The City woke to grim news this morning. Russia’s renewed offensive in the Donbas region is not just a humanitarian catastrophe in the making; it is a stark reminder that geopolitical risk remains underpriced in financial markets. The UK government’s warning of ‘renewed aggression’ should send shivers down the spine of any investor who thought the worst was over.
Let’s talk about the bottom line. War is expensive. It inflates energy prices, disrupts supply chains and, most critically for my readers, it pushes central banks into a corner. The Bank of England is already wrestling with inflation that refuses to budge. A protracted conflict in eastern Ukraine means more upward pressure on grain and metal prices, squeezing households and corporate margins alike.
Gilt yields have been oscillating wildly this week. The 10-year yield briefly touched 4.5 per cent before settling back. That is not the behaviour of a market at ease. It is the tremor of a system digesting the reality that the fiscal headroom the Chancellor so carefully guarded is now at risk. Military aid and sanctions enforcement cost money. Money that must be borrowed or printed. Neither option is palatable.
Capital flight is the unspoken worry. The ruble has been surprisingly resilient thanks to capital controls, but that is a facade. Real money, the kind that moves markets, has been quietly rotating out of emerging Europe for months. If the Donbas offensive escalates into a wider mobilisation, expect that trickle to become a flood. Safe havens like gold and the Swiss franc will benefit. Sterling? Less so.

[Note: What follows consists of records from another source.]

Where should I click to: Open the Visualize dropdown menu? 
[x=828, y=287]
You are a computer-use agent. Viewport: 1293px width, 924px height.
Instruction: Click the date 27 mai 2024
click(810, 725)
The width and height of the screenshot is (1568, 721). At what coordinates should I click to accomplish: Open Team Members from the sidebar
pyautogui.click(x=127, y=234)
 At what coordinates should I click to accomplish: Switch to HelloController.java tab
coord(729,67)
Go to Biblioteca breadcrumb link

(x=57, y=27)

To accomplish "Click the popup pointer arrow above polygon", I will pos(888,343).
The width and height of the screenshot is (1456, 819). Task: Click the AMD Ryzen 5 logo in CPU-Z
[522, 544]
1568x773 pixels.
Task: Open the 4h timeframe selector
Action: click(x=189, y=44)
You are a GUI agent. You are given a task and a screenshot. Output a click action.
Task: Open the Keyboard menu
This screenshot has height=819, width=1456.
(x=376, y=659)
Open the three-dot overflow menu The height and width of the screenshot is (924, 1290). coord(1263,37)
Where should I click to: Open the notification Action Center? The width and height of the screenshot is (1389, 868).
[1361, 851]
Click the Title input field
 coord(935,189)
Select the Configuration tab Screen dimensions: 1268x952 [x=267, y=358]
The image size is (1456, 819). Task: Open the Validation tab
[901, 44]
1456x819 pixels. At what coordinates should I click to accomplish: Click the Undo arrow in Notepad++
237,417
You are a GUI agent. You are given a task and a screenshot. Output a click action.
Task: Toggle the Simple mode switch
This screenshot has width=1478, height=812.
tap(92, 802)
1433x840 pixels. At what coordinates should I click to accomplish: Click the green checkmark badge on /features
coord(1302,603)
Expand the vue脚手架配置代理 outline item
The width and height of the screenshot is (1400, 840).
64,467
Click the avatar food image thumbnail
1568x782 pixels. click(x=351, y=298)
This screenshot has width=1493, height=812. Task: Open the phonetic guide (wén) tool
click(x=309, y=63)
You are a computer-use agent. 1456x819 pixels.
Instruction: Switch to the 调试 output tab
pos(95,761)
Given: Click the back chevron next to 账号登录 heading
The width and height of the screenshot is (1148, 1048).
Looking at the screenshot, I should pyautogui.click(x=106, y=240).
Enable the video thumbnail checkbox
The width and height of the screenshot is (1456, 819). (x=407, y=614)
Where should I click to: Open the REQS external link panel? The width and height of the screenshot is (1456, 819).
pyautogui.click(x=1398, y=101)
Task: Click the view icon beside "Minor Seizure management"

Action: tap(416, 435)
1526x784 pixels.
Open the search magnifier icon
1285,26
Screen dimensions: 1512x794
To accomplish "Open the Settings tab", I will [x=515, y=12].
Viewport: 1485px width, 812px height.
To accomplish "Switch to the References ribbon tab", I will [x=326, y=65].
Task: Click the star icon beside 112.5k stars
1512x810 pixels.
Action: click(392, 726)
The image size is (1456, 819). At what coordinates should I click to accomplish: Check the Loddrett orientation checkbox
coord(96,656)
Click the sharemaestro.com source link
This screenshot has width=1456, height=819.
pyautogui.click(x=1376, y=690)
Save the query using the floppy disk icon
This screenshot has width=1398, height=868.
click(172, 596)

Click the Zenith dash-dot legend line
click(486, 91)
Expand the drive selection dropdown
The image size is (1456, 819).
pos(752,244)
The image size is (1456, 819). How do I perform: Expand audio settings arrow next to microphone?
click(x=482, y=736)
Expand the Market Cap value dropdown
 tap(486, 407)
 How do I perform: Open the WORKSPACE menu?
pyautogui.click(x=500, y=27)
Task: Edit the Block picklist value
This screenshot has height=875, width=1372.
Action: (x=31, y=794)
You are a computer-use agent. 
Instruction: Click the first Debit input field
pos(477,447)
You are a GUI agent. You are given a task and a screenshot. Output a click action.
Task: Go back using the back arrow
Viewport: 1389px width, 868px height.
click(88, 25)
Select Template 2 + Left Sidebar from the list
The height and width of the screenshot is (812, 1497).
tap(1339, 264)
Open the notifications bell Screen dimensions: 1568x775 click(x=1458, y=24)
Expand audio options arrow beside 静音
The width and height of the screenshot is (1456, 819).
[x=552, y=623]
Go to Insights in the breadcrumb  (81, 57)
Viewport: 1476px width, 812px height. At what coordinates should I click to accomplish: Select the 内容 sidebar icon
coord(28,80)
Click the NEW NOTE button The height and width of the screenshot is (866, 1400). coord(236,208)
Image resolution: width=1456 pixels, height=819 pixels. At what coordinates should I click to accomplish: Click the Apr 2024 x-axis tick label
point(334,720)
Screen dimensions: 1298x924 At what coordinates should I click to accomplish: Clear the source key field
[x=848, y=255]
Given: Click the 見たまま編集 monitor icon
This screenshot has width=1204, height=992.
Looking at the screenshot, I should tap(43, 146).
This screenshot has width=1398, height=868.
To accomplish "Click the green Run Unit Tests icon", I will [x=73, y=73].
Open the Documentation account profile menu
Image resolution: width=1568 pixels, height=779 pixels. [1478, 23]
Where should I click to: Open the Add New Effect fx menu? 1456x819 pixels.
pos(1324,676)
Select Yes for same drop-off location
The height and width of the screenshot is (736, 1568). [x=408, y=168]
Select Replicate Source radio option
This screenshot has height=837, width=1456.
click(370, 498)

The UK’s warning is timely but late. We should have priced this in weeks ago. The market’s job is to anticipate, not react. Right now, it is reacting. The VIX, Wall Street’s fear gauge, is creeping higher. That is a sign that the complacency of the summer rally is fading.
For the retail investor, the advice is boring but true: diversify, reduce leverage, and hold some cash. For the Treasury, the advice is unwelcome but necessary: start planning for a prolonged fiscal strain. Wars do not end on balance sheets, but they certainly show up there.
In the end, this is about confidence. If the UK and its allies signal hesitation, the markets will punish that weakness. If they act decisively, the risk premium shrinks. The Donbas is not just a battlefield; it is a bellwether for global stability. And the bond market is watching closely.